Prove that the ratio of the areas of two similar triangles is equal to the ratio of the square of their corresponding sides.

Answer 1

Hint: If two triangles are similar then their corresponding sides are proportional to each other. We can also say the ratio of corresponding sides in two similar triangles are equal.

Complete step-by-step answer:
Let we have two similar triangle ABC and PQR as below:

As we know to find the area we need the height of the triangle.
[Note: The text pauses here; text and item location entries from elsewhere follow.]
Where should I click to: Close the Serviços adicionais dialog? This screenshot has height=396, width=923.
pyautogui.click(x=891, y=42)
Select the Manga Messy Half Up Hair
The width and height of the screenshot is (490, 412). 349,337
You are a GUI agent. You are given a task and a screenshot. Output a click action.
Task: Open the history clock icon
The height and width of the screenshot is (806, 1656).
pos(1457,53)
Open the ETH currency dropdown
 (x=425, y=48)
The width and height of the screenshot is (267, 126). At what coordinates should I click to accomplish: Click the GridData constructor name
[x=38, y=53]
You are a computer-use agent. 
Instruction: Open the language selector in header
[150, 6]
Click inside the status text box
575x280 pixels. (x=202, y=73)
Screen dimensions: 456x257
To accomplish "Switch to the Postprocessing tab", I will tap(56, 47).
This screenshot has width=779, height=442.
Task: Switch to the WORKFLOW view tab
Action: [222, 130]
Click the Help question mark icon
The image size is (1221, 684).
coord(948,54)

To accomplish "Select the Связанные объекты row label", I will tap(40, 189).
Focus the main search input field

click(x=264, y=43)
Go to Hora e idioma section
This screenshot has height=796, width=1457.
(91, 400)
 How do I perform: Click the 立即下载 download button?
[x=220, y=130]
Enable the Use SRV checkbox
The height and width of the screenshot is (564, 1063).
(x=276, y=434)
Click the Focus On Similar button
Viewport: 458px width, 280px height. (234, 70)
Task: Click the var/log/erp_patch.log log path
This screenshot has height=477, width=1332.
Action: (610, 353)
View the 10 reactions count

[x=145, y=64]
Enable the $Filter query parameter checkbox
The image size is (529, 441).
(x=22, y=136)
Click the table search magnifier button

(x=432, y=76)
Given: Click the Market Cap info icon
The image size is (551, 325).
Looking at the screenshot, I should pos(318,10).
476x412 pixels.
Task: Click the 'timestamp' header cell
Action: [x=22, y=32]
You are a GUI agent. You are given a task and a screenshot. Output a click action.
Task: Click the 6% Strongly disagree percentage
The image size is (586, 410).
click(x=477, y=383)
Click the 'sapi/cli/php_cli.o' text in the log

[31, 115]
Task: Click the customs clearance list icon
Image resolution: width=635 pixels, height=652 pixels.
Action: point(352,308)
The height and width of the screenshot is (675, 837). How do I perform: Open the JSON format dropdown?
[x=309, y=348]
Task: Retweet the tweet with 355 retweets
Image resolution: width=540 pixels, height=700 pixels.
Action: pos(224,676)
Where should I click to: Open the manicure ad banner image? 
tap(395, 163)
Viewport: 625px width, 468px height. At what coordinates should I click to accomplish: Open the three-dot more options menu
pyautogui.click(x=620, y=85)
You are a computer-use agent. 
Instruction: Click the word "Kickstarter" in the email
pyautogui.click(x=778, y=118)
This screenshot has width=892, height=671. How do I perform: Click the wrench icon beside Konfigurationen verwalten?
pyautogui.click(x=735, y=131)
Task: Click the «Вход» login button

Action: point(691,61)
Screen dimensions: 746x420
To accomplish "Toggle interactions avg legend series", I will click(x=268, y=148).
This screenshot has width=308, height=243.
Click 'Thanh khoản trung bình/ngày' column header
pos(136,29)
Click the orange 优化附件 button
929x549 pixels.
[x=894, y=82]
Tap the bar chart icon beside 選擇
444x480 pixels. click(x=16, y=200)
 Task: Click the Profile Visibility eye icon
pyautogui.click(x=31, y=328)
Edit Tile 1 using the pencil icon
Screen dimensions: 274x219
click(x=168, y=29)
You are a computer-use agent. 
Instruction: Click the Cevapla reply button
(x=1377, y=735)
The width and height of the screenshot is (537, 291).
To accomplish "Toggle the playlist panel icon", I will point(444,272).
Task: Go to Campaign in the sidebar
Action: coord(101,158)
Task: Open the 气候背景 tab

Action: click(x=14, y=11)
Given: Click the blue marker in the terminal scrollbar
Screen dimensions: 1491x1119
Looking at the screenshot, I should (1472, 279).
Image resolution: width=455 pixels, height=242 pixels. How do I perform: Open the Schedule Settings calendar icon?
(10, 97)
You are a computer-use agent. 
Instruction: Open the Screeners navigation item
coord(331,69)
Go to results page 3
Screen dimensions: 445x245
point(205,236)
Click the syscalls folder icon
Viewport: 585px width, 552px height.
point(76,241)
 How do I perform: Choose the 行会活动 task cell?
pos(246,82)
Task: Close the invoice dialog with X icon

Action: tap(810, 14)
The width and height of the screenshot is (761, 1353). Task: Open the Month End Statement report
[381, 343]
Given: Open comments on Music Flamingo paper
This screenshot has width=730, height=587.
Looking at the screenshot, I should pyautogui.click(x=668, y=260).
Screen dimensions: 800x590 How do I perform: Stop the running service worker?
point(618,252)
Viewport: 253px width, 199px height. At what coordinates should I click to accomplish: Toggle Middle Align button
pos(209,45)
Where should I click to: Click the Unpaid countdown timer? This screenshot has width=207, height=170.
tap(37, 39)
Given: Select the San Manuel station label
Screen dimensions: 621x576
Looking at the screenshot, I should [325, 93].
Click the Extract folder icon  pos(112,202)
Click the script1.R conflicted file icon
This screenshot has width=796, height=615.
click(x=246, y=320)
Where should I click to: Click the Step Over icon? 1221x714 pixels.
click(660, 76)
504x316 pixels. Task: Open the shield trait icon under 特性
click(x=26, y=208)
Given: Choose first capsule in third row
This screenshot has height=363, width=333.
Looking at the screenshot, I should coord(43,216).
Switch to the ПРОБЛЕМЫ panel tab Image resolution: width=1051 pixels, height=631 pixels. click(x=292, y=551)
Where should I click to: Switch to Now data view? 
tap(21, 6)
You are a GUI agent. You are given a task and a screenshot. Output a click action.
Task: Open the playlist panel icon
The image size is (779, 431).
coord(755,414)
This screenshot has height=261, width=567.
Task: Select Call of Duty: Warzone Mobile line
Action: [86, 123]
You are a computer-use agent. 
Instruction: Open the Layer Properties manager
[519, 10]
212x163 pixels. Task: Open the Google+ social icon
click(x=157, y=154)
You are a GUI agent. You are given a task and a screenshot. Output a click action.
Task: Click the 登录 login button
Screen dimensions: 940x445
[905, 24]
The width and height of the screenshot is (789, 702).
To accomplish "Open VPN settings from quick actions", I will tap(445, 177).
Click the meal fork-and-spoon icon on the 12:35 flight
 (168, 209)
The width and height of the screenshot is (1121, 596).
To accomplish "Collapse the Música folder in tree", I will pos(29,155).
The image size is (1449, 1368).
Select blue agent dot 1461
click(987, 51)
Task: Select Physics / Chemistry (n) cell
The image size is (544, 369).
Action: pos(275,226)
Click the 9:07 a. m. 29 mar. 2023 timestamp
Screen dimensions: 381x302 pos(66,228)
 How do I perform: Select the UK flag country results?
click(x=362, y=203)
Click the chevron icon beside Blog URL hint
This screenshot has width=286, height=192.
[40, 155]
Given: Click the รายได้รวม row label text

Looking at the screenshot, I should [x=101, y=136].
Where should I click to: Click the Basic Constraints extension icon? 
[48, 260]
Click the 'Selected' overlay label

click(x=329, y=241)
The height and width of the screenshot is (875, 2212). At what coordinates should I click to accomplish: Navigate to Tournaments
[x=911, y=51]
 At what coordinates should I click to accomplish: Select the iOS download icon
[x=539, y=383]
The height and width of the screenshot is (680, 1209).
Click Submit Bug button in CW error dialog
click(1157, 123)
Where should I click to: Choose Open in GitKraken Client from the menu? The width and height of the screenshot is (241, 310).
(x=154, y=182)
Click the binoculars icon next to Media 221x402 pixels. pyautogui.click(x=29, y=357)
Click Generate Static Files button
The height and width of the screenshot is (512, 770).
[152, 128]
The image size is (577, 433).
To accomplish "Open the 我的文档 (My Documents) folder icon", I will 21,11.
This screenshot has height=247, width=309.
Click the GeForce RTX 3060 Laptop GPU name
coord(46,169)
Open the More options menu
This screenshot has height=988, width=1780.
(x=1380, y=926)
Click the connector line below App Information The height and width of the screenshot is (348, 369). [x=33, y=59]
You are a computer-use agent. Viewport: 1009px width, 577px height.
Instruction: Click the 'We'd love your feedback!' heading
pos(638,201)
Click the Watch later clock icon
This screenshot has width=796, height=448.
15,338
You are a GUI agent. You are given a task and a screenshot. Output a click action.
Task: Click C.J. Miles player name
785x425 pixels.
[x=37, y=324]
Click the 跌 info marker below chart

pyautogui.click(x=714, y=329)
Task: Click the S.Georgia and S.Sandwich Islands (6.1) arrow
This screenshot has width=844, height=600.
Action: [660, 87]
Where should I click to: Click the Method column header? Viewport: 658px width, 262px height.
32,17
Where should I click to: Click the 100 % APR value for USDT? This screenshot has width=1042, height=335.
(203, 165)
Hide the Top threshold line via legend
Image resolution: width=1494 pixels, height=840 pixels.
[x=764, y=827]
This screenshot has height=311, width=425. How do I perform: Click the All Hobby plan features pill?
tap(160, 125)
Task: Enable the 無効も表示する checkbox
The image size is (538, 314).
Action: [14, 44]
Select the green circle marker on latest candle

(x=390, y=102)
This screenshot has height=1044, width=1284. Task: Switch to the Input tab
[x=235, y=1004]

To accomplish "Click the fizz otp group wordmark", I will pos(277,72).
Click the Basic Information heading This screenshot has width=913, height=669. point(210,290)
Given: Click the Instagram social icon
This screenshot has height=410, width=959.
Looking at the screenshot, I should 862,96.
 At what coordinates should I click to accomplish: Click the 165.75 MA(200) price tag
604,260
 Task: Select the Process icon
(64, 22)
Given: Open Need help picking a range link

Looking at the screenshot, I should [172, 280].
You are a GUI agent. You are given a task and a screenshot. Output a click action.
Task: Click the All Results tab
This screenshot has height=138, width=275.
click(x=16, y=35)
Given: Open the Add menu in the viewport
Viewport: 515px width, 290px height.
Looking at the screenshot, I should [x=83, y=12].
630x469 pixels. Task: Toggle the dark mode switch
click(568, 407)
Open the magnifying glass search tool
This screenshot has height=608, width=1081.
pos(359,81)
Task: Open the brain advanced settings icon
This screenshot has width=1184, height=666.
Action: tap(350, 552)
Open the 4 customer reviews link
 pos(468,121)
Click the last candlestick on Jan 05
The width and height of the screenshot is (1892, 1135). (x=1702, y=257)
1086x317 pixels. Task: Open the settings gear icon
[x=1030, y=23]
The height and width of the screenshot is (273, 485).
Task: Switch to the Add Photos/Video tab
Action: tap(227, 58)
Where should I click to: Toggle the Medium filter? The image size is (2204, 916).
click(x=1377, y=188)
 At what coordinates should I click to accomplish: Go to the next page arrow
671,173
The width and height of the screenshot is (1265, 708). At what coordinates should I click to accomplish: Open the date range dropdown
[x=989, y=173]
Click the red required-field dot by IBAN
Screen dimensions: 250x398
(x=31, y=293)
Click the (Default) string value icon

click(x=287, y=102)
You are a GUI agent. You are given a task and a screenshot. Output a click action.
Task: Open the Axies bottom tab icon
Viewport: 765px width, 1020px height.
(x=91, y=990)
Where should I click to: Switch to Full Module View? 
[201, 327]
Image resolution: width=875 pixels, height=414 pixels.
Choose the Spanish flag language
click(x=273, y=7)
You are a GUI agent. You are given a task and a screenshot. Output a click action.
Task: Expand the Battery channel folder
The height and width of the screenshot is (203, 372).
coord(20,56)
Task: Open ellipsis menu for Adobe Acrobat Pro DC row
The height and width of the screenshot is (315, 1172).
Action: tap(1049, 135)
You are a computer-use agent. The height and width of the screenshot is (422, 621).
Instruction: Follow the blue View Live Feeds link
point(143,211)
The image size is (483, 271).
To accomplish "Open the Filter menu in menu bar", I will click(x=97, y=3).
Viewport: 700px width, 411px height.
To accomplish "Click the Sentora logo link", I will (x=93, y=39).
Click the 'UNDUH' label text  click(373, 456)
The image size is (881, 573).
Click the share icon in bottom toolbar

So we can draw a perpendicular AD from A to BC and PS from P to QR.

In triangle ABD and triangle PQS
$\angle B=\angle Q$ $\left\{ \because \Delta ABC\sim \Delta PQR \right\}$
$\angle ADB=\angle PSQ={{90}^{\circ }}$ (By construction)
As two angles are equal so the third angle of both triangles should also be equal.
$\angle BAD=\angle QPS$
So by AAA similarity
$\Delta ABD\sim \Delta PQS$
So we can say the ratio of corresponding sides should be equal. So we can write
$\dfrac{AB}{PQ}=\dfrac{AD}{PS}$ …………………………………………..(i)
Now we can write area of triangle ABC as
$Area(\Delta ABC)=\dfrac{1}{2}\times AD\times BC$ ………………………………..(ii)
$Area(\Delta PQR)=\dfrac{1}{2}\times PS\times QR$…………………………………….(iii)
On dividing equation (ii) and (iii)
$\dfrac{Area(\Delta ABC)}{Area(\Delta PQR)}=\dfrac{AD\times BC}{PS\times QR}$
By using equation (i) we can write
$\dfrac{Area(\Delta ABC)}{Area(\Delta PQR)}=\dfrac{AB\times BC}{PQ\times QR}$……………………………..(iv)
As given $\Delta ABC\sim \Delta PQR$
So this ratio of corresponding sides should be equal. So we can write
$\dfrac{AB}{PQ}=\dfrac{BC}{QR}=\dfrac{AC}{PR}$
Hence we can use this value in equation (iv). So we can write
$\dfrac{Area(\Delta ABC)}{Area(\Delta PQR)}=\dfrac{AB\times AB}{PQ\times PQ}={{\left( \dfrac{AB}{PQ} \right)}^{2}}$
Similarly we can write
$\dfrac{Area(\Delta ABC)}{Area(\Delta PQR)}={{\left( \dfrac{AB}{PQ} \right)}^{2}}={{\left( \dfrac{BC}{QR} \right)}^{2}}={{\left( \dfrac{AC}{PR} \right)}^{2}}$
Hence we can say the ratio of the areas of two similar triangles is equal to the ratio of the square of their corresponding sides.

Note: In general area(A) of any triangle is
$A=\dfrac{1}{2}\times base\times height$
That’s why we need to construct perpendicular triangles for height.